ARA The Hub seeks to bring together practitioners who are working ‘outside mainstream institutional narratives’, yet a number of those attending very much work in the context of mainstream institutions (say SAM, Melly or the RA), how do these apparent contradictions resolve themselves? And aren’t institutions necessarily part of a mainstream narrative (even when they purport to be covering art from outside the mainstream)?

PR & PR The artworld, like any other sphere, is full of contradictions and embracing them is the only way that can progressively go ahead. Any institution, by the fact that it is an institution, has to operate in the mainstream – although the term ‘mainstream’ really is subject to conversation. What the curators are doing within these organisations is the aspect we are interested in. How are they taking these institutions and making them relevant to the margins? How are they bringing in the voices of the ‘other’? What contexts are they setting for their audiences and how are they introducing, re-engaging and revising global histories in a more balanced, non-skewed manner? These are some of the questions that highlight the work of practitioners who work within the systems yet challenge them. We are interested in these folds of possibilities.

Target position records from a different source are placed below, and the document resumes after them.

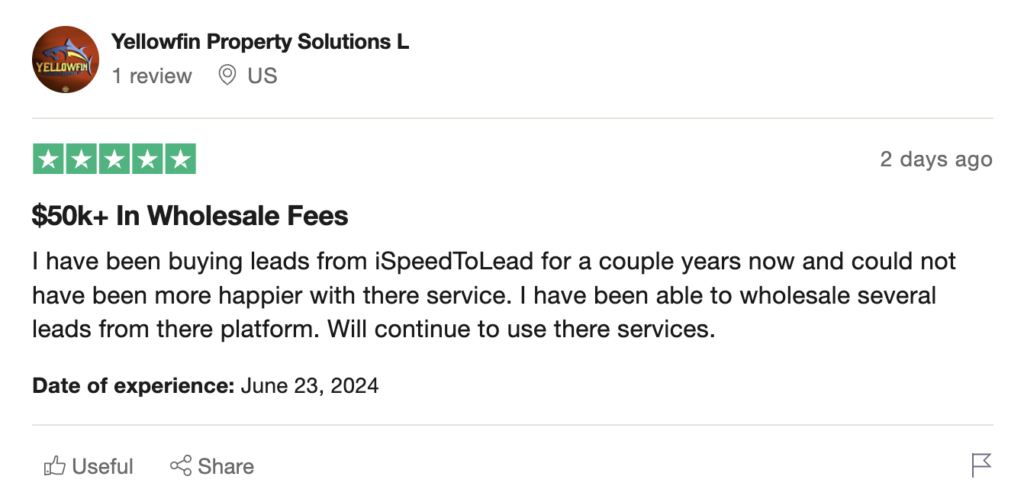The width and height of the screenshot is (1024, 502).
Task: Click the location pin icon
Action: [x=227, y=75]
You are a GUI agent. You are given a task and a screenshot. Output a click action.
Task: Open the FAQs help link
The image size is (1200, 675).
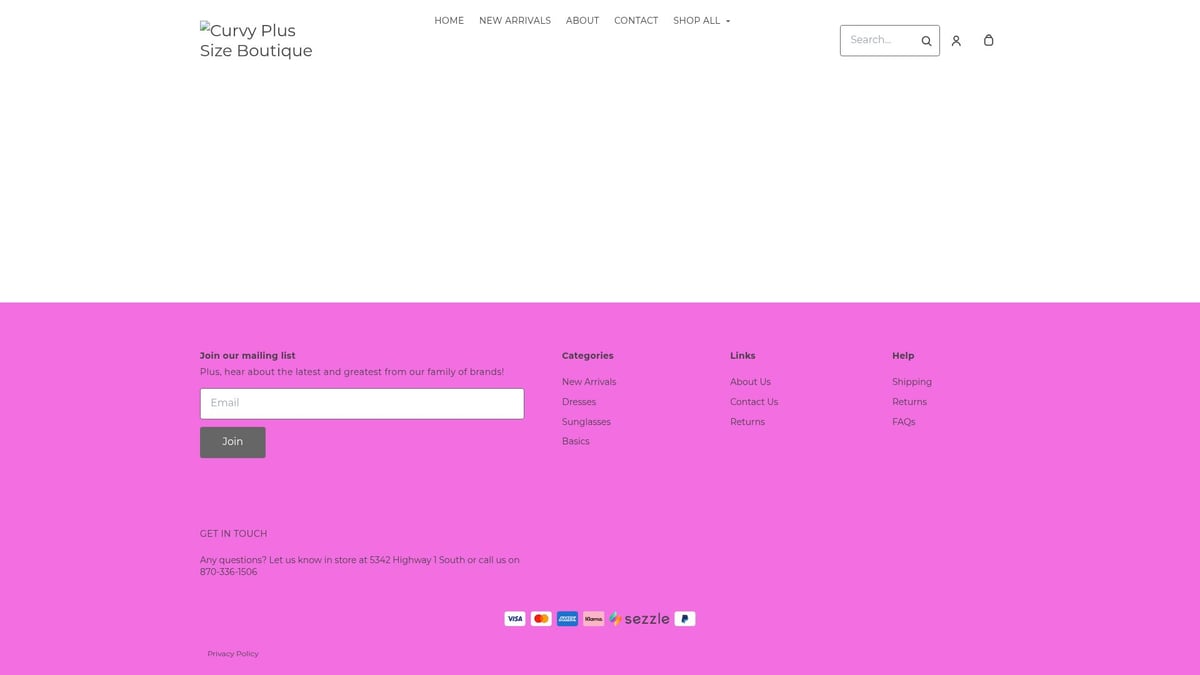pyautogui.click(x=903, y=422)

ARA What have been the biggest changes in the field of curating in general and the way the Hub works in particular over the past 15 years?

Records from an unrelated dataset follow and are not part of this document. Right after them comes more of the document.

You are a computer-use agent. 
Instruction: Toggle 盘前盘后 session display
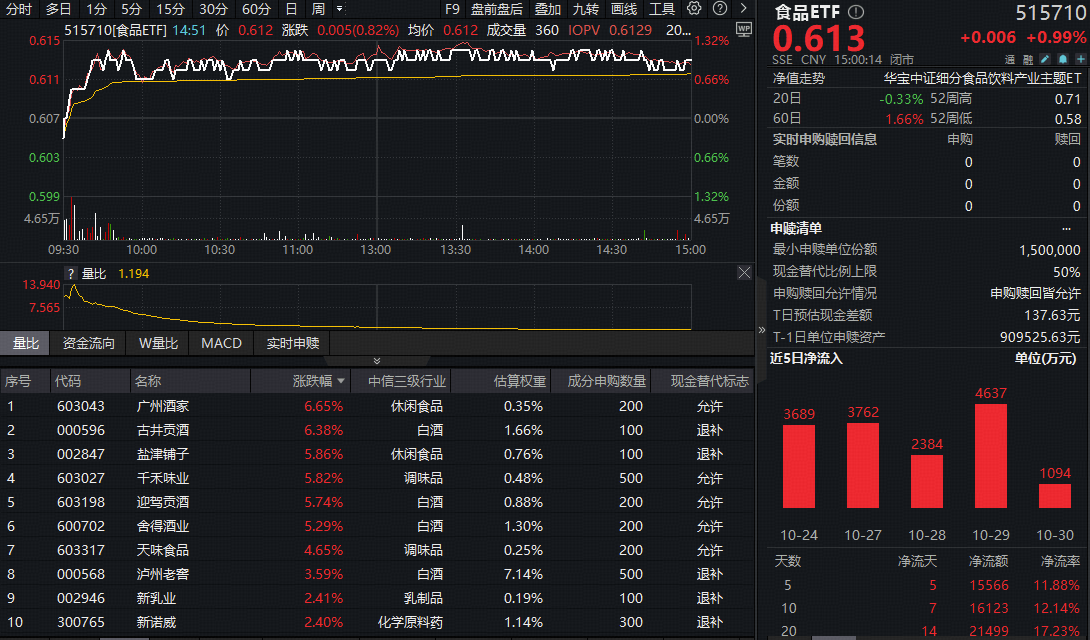click(497, 9)
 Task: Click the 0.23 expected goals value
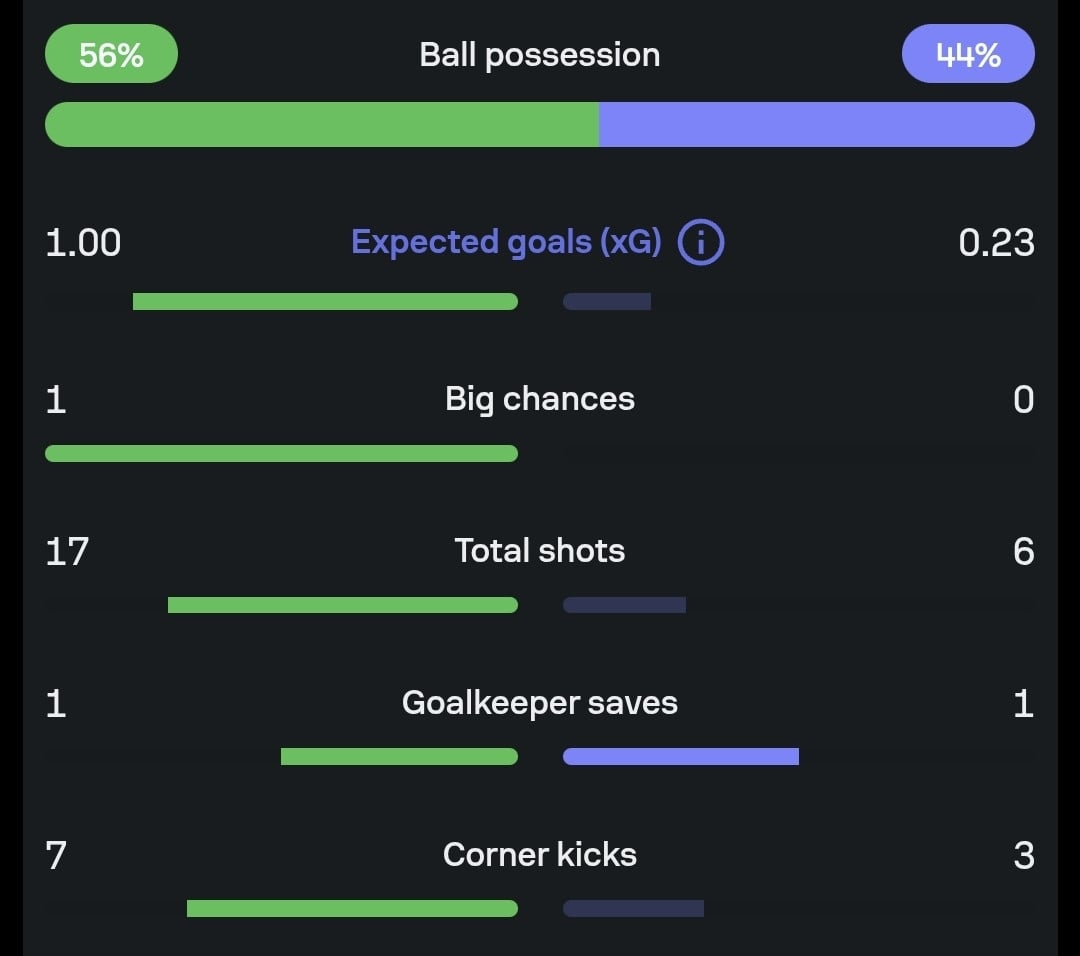[x=996, y=243]
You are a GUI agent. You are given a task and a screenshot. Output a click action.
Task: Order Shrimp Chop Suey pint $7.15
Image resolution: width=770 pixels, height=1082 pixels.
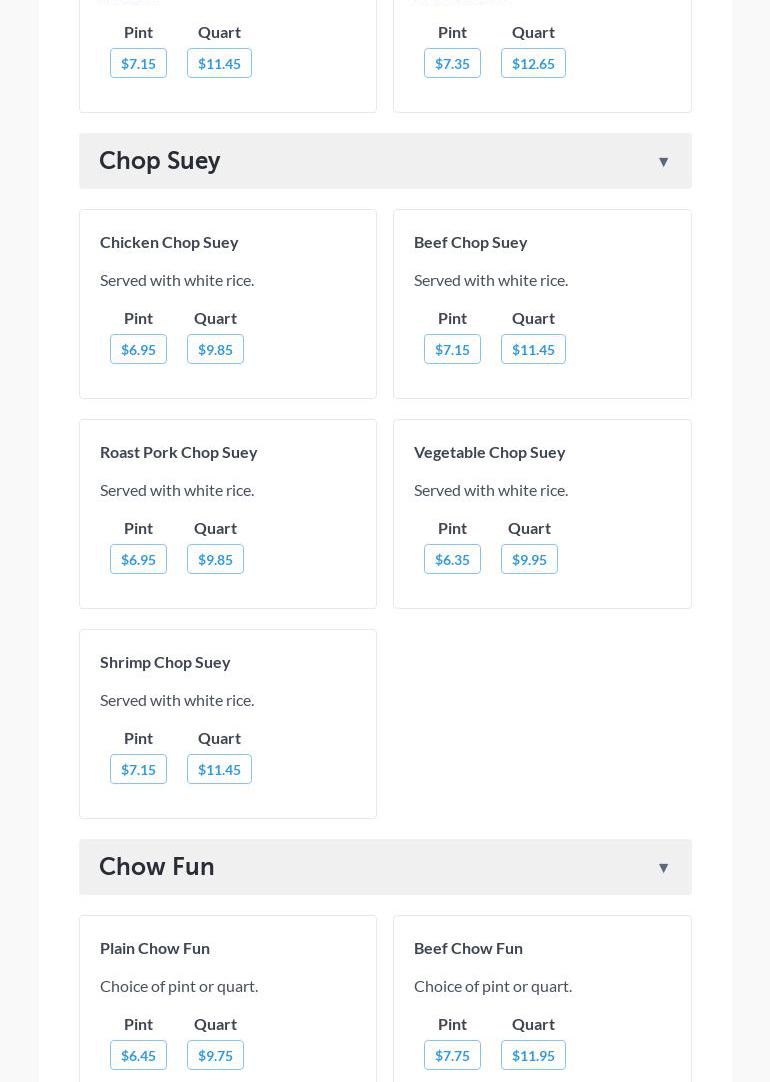click(x=138, y=769)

PR & PR There are several challenges – organisational, economical and conceptual – but we are able to build our own solutions and overcome them over time each year with the amazing collaborative thinking and working structure we have at Experimenter.

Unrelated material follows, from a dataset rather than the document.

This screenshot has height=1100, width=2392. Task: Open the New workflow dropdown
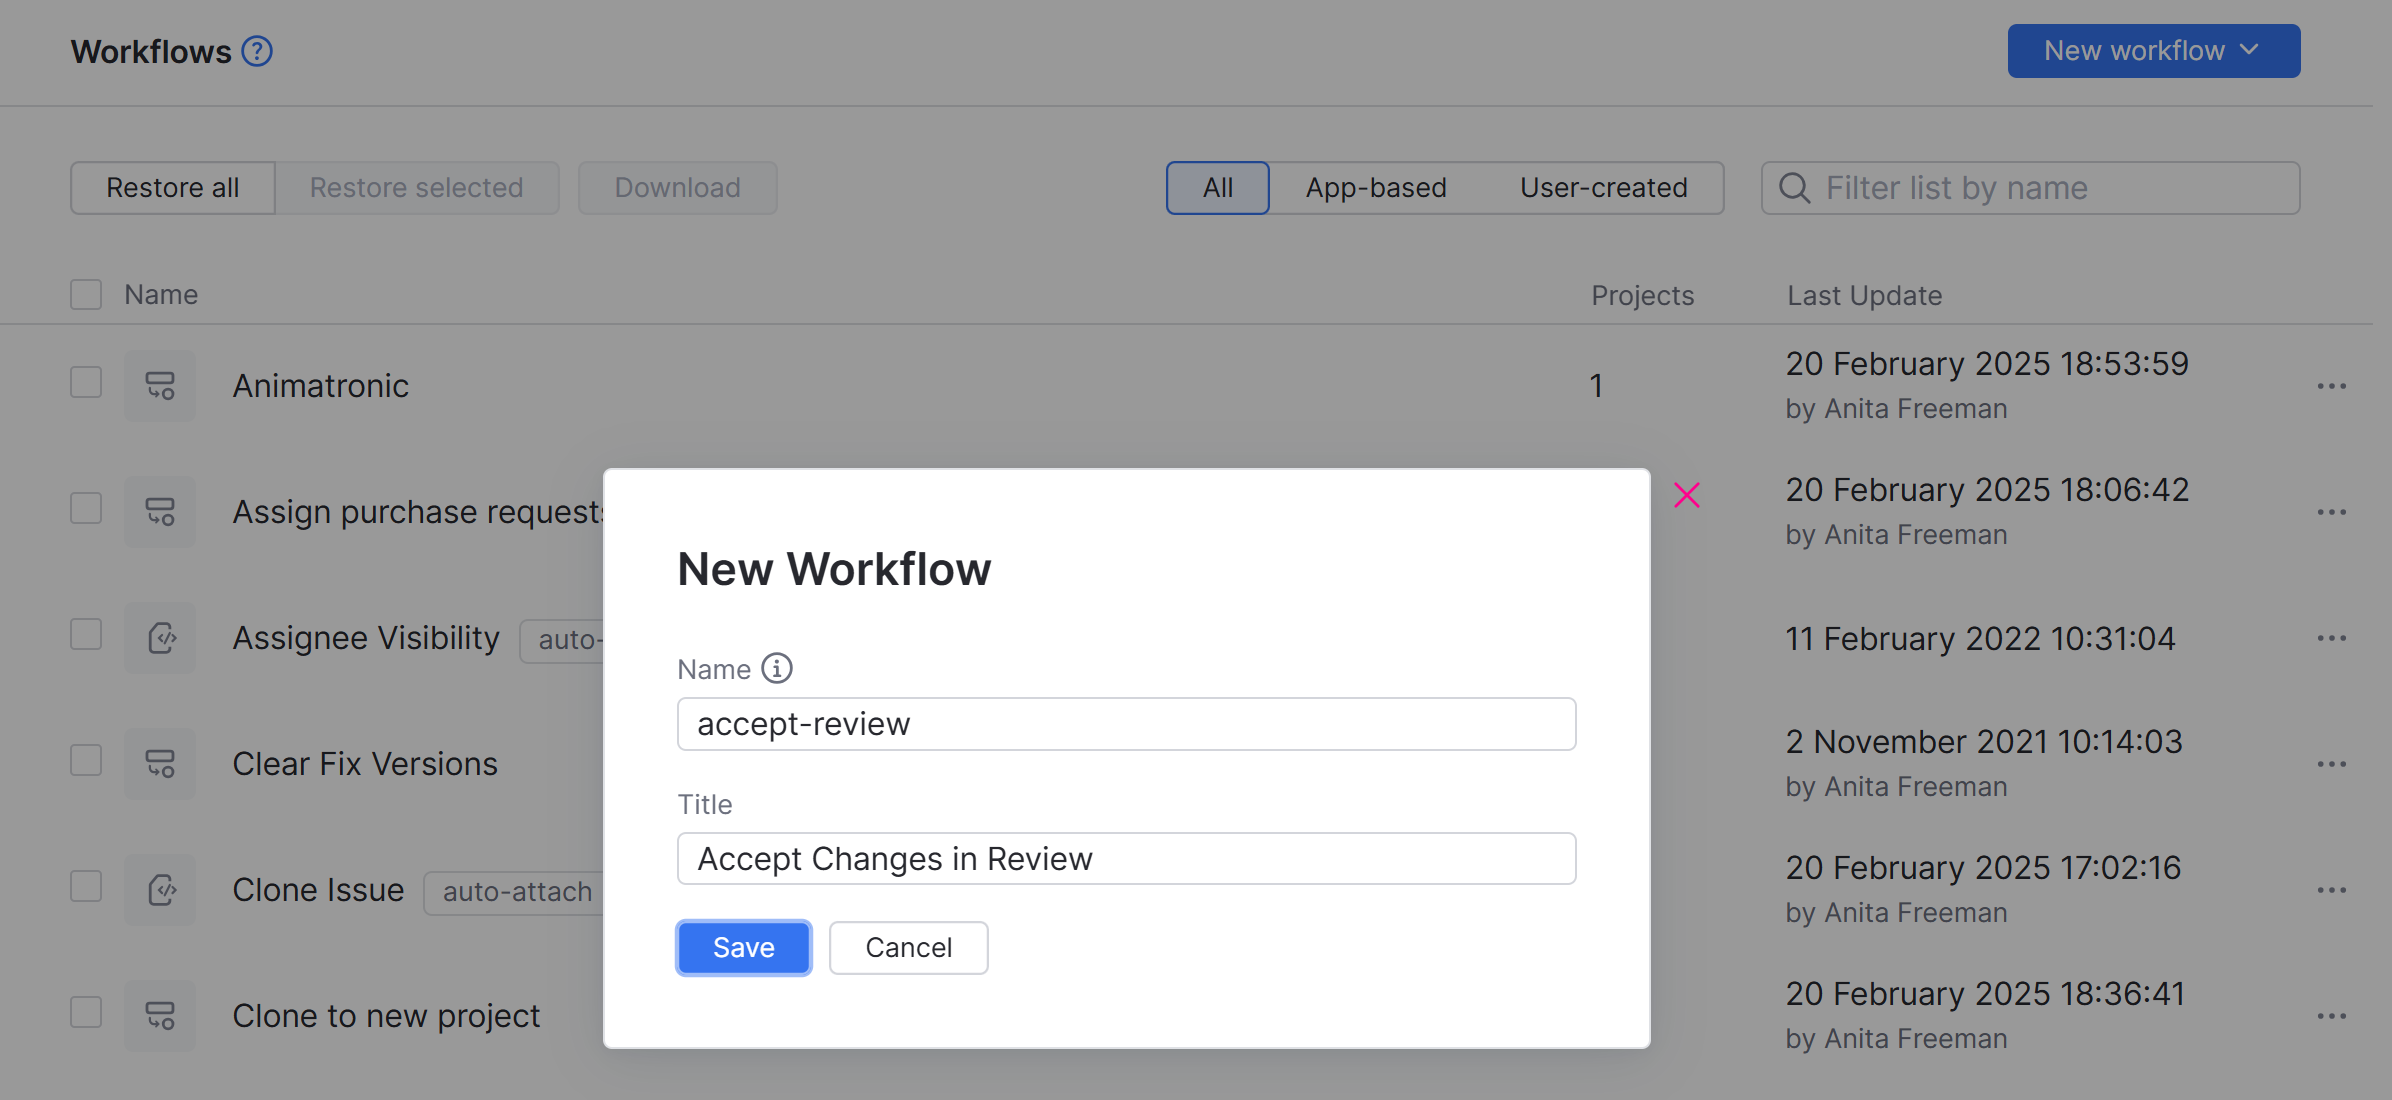[2153, 51]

ARA How does the Hub relate to Experimenter’s broader Learning Program?

PR & PR The Experimenter Learning Program is a wider umbrella of multifaceted learning and education, of which the Experimenter Curators’ Hub is a cornerstone. We have always been interested in making our spaces active spaces of learning as opposed to passive spaces of viewing. The Learning Program runs iterative learning modules throughout the year, offering capsules of opportunity in knowledge-building, some of which are related to our exhibitions and some that are not.

ARA This year the Hub promises to foreground curating as a ‘collective practice’, what does that mean? Obviously, artists make art; curators curate – but how does that become collective? Or do you mean this in reference to cocurating?

PR & PR Curating is not a singular practice – a mind stooped over ideas and books, quietly organising exhibitions – but a fundamentally collaborative one, its fertile core given shape only through the arms and legs of a much wider network of people. As Director of Kunstinstituut Melly, Rotterdam, Gabi Ngcobo brings her distinct curatorial formula of decolonisation through self-organisation and collectivity to the institution, embracing improvisation as an ongoing conceptual approach. Sabih Ahmed’s work at Ishara Art Foundation focuses on building cross-cultural dialogue between Eastern and Western Asia through interdisciplinary formations of modern and contemporary art. Gridthiya Gaweewong, who was one of the founders of Project 304 – a former vital alternative space in Bangkok, Thailand, that championed experimental and time-based works without relying on institutions or government – will talk about the collective mode of thinking and working in a very different context. Nikhil Chopra, who curated the most recent edition of the Kochi-Muziris Biennale, will also tell us about HH Art Spaces, which is a collaborative space in Goa. Thinking and working collaboratively is a productive way to build outcomes, and we have seen it within our own structure at Experimenter.

ARA What outcomes do you hope for from the Hub?

PR & PR More collaborations, more friendships, newer partnerships, and most importantly, a productive, energising conversation and a fearless exchange of ideas and possibilities.